Scam of the day – January 23, 2015 – Update on automobile cybersecurity

When white hat hackers, Charlie Miller and Chris Valasek first alerted the automobile industry and the public about the vulnerability of cars to being hacked and taken over electronically as shown by their remote hacking of a Jeep Grand Cherokee through its infotainment system, we all took notice.  The threats posed by the rapidly expanding Internet of Things where so many products we use are becoming connected to the Internet are particularly significant when it comes to automobiles where these threats can be life threatening.    However, the government and the auto industry are responding to this threat. The Department of Transportation and 17 automakers have agreed to share information about cyberattacks on their vehicles.
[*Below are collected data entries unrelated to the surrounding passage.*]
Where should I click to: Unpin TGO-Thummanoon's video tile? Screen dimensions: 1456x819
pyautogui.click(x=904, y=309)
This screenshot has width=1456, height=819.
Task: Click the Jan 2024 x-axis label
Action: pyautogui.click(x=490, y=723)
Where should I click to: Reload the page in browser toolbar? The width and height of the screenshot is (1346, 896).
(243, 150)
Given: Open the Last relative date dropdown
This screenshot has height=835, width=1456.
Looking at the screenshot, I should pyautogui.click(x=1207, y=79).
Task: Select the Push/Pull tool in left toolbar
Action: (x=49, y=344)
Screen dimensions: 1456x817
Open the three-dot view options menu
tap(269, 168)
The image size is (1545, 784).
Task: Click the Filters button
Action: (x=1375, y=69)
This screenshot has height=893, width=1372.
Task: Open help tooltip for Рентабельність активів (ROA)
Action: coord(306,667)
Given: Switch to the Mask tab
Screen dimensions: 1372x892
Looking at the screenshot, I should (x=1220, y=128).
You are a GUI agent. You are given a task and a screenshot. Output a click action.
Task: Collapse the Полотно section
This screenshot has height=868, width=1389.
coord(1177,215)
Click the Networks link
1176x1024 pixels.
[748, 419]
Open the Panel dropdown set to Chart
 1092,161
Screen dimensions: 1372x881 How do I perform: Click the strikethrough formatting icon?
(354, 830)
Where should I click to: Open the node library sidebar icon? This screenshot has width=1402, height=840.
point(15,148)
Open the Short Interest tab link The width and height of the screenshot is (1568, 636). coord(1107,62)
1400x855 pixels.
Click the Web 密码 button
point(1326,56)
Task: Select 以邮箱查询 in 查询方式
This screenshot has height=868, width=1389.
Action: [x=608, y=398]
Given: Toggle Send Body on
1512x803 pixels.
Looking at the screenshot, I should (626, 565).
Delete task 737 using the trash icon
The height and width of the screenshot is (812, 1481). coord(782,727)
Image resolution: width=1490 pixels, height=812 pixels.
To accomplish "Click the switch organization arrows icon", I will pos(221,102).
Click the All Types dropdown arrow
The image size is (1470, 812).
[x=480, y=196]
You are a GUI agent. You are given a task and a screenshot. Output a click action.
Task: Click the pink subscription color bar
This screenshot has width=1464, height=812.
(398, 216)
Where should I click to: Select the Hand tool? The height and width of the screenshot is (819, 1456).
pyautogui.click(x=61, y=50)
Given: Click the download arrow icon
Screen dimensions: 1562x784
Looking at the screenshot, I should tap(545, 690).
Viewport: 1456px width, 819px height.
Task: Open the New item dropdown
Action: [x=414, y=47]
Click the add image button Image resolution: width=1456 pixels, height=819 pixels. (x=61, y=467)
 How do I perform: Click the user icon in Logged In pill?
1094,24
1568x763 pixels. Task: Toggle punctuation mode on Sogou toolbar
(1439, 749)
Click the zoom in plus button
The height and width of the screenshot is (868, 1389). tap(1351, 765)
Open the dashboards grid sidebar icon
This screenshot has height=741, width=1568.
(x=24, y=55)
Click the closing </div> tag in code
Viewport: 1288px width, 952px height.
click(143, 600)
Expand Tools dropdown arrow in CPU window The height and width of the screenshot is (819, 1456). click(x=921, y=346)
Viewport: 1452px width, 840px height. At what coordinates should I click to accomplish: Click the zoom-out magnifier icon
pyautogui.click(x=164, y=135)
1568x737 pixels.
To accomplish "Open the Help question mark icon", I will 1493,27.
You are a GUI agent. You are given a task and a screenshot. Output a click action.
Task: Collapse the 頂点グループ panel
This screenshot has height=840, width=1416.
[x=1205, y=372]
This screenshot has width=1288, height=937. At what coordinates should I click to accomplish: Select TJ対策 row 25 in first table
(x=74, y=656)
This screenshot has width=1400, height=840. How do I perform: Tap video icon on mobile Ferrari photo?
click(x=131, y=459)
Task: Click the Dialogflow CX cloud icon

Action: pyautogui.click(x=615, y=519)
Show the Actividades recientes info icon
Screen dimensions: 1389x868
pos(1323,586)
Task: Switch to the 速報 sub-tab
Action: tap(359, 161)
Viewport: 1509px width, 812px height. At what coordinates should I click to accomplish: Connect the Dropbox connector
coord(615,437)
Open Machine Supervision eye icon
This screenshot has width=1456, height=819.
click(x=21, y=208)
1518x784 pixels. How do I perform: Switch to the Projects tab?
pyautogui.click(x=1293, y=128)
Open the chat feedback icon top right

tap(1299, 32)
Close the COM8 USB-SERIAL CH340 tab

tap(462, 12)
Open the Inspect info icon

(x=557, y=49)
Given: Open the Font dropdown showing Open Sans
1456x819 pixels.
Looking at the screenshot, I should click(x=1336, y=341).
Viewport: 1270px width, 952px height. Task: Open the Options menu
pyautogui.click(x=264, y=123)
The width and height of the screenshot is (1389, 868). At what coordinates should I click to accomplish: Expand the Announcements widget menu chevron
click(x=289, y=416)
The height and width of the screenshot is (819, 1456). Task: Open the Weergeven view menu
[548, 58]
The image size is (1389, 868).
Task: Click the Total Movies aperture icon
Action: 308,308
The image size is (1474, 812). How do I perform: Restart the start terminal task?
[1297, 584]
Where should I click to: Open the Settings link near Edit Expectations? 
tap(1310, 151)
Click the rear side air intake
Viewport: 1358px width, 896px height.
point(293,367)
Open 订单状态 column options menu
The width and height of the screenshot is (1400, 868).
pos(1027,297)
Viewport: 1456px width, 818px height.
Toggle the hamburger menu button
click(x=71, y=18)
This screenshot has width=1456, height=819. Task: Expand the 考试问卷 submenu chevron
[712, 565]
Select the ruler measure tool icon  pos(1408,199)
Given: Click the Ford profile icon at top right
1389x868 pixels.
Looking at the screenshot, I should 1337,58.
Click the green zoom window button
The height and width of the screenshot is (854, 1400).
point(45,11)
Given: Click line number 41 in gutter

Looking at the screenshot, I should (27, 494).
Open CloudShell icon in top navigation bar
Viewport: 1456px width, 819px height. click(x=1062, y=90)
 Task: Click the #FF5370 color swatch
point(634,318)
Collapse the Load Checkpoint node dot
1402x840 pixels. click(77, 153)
The industry has already set up the Information Sharing and Analysis Center (ISAC) as a clearinghouse for sharing such information.   They also have agreed to develop best practices.  The National Highway Traffic Safety Administration (NHTSA) is also looking to expand its role in the managing of the security of Internet connected vehicles.  However, automakers are concerned that if NHTSA decides to go the route of enacting regulations, the process could take years and have a negative effect on innovation during this process.

TIPS

To find out if your particular vehicle uses the same Uconnect infotainment system that was exploited by Miller and Valasek as well as to get access to the software security updates necessary to patch those vulnerabilities, click on this link.  http://www.driveuconnect.com/software-update/

You also may want to talk to your car dealer and find out what the manufacturer of your particular car is doing to protect your car from cyberthreats.  Finally, if you are looking into buying a new car, you may want to consider getting one with the Android Auto or Apple CarPlay system that uses your smartphone to operate your car’s entertainment system.  This will give you greater control over the security systems you should already have built into your smartphone.